● **What you are asked to do**
Copy out the rows below verbatim, from the line containing "Task: Open the notifications bell" through the line containing "(x=527, y=104)", both included, and nothing else.

+--

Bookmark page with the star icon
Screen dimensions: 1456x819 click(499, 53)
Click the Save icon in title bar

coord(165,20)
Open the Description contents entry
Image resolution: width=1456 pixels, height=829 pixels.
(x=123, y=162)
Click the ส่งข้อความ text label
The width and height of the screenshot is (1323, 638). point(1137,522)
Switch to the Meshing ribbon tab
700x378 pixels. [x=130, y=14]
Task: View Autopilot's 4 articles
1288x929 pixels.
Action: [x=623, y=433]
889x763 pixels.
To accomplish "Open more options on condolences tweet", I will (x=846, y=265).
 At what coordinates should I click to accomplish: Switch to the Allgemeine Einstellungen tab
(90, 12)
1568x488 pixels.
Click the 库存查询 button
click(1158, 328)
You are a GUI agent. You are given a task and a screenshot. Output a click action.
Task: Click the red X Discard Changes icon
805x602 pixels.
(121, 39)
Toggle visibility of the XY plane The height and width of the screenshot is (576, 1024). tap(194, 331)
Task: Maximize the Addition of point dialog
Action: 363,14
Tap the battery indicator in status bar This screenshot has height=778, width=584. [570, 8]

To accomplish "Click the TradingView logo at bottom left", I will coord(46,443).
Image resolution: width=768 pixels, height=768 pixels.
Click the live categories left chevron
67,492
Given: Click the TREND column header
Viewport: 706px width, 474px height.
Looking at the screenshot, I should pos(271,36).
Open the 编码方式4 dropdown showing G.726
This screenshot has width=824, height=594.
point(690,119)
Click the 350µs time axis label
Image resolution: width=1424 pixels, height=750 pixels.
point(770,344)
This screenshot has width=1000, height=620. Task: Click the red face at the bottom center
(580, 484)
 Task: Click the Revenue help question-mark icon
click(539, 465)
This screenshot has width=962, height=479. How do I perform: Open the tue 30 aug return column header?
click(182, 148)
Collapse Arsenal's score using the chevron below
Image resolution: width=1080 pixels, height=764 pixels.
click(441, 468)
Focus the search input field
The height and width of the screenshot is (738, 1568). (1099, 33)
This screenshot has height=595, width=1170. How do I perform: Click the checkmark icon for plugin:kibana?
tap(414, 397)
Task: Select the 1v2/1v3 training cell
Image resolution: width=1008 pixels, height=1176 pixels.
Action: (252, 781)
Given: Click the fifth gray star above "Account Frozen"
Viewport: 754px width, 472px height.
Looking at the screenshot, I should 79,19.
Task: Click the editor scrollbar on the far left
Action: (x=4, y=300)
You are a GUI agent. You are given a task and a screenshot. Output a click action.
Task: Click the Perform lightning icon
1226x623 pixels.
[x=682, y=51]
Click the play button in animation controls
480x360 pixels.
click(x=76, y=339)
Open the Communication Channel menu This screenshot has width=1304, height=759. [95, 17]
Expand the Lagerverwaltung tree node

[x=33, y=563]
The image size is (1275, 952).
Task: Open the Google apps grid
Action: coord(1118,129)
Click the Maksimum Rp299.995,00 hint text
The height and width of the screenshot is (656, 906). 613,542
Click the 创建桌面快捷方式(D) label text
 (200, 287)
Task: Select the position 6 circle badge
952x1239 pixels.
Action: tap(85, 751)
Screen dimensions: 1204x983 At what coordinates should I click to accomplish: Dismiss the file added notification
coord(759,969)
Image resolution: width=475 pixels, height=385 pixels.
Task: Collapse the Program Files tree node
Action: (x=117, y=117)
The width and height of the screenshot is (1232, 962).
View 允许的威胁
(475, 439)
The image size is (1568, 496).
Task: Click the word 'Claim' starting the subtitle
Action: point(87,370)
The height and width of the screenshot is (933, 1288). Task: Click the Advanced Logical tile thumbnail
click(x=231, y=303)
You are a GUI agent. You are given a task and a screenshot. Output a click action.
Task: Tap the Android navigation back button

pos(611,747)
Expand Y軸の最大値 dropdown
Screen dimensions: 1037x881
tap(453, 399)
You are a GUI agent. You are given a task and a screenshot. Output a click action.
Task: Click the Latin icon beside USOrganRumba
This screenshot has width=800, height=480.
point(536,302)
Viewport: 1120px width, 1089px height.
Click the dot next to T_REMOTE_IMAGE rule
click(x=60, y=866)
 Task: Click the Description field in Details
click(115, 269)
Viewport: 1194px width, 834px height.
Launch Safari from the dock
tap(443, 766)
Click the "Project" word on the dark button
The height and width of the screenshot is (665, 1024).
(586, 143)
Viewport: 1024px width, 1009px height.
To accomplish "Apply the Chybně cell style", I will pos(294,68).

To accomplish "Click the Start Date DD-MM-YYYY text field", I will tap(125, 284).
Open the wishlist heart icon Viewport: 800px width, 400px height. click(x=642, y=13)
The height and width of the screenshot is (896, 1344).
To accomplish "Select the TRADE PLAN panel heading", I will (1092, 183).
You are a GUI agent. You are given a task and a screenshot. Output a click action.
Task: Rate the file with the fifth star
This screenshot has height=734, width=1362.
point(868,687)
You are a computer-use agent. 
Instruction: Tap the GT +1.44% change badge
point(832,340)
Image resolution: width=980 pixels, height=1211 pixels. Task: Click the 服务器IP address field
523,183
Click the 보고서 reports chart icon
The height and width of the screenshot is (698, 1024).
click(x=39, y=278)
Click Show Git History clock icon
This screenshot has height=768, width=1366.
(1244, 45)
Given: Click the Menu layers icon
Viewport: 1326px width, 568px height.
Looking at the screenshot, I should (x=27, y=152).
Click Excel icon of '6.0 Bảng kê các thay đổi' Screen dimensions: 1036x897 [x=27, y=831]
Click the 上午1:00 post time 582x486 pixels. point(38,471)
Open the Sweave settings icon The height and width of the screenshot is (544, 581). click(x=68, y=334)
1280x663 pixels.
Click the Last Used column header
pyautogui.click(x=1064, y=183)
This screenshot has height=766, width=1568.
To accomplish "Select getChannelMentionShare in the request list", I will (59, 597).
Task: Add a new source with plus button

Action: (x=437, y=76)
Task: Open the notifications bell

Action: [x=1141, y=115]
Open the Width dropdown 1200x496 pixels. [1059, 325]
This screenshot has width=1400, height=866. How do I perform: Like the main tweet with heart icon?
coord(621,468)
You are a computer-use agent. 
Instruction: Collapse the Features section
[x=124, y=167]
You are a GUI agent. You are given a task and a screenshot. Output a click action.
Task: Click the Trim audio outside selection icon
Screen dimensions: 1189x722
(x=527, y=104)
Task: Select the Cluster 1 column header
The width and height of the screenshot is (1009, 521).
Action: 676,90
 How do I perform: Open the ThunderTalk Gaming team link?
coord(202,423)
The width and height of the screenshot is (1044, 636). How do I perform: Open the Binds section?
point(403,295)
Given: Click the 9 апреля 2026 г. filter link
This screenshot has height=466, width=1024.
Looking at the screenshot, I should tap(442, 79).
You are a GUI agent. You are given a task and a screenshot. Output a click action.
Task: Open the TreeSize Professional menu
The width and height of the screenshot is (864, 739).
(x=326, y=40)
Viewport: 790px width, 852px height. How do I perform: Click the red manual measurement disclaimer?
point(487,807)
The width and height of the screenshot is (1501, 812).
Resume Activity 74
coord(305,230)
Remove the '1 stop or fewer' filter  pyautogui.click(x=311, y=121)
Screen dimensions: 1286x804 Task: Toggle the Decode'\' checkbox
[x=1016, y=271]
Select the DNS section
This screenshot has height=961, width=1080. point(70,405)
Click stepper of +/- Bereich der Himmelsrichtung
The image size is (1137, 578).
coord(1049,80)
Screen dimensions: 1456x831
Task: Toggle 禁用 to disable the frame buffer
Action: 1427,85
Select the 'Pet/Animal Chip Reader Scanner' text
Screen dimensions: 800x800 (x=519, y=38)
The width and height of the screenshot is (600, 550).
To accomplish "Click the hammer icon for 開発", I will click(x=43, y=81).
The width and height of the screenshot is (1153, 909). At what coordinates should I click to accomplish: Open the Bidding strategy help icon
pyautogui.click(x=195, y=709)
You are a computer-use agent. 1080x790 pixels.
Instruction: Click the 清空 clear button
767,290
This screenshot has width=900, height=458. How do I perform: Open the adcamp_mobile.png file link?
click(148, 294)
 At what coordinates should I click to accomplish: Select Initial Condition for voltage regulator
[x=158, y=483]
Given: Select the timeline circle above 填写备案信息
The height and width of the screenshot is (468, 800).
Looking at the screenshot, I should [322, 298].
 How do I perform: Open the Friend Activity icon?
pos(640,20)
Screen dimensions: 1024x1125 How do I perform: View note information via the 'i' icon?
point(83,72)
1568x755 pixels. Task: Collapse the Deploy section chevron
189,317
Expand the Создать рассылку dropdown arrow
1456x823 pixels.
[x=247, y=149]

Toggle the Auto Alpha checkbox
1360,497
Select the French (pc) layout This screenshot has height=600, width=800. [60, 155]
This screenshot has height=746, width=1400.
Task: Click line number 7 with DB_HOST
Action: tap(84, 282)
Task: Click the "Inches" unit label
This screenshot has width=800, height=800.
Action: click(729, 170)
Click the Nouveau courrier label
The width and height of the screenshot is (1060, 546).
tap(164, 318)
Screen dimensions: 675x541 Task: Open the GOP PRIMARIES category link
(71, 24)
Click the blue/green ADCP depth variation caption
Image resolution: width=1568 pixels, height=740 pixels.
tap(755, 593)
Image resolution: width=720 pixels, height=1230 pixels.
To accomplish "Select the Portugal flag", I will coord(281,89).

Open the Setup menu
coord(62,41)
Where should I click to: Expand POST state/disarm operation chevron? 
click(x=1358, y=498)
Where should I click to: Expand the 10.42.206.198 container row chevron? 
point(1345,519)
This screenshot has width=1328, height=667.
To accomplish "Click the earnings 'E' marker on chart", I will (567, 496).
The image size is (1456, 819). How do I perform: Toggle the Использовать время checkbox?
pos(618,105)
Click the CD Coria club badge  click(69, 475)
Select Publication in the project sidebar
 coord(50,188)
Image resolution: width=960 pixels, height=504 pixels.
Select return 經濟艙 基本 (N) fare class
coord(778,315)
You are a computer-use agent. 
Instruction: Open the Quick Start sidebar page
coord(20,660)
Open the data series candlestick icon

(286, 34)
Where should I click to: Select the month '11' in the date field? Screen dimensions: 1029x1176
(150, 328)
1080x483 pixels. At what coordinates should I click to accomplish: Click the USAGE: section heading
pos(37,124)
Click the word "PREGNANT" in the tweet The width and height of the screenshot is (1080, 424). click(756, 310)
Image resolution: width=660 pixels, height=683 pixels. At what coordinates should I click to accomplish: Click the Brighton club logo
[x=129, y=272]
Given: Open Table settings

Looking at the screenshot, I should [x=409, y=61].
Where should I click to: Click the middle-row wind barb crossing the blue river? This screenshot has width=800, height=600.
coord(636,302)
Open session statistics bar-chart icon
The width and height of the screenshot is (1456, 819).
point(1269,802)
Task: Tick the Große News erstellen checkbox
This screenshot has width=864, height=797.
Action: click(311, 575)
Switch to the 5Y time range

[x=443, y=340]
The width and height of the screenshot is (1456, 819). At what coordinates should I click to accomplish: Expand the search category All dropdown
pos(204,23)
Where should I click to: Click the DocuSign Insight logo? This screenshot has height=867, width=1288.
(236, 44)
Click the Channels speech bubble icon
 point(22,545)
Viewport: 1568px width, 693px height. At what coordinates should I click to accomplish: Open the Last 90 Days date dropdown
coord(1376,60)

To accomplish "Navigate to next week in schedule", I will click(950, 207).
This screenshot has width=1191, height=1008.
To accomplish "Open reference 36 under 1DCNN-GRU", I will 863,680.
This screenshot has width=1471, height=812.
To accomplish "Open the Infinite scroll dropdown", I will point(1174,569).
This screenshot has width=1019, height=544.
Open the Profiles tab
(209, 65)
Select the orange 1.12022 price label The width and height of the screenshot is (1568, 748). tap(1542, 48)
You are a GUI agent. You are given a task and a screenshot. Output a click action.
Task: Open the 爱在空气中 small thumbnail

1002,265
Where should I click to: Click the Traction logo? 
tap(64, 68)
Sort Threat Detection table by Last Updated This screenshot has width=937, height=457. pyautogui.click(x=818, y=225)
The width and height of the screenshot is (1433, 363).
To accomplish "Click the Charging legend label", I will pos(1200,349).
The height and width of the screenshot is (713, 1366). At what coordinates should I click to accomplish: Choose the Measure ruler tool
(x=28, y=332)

+--

● **Result of this task**
Task: Open the notifications bell

Action: [x=1141, y=115]
Open the Width dropdown 1200x496 pixels. [1059, 325]
This screenshot has width=1400, height=866. How do I perform: Like the main tweet with heart icon?
coord(621,468)
You are a computer-use agent. 
Instruction: Collapse the Features section
[x=124, y=167]
You are a GUI agent. You are given a task and a screenshot. Output a click action.
Task: Click the Trim audio outside selection icon
Screen dimensions: 1189x722
(x=527, y=104)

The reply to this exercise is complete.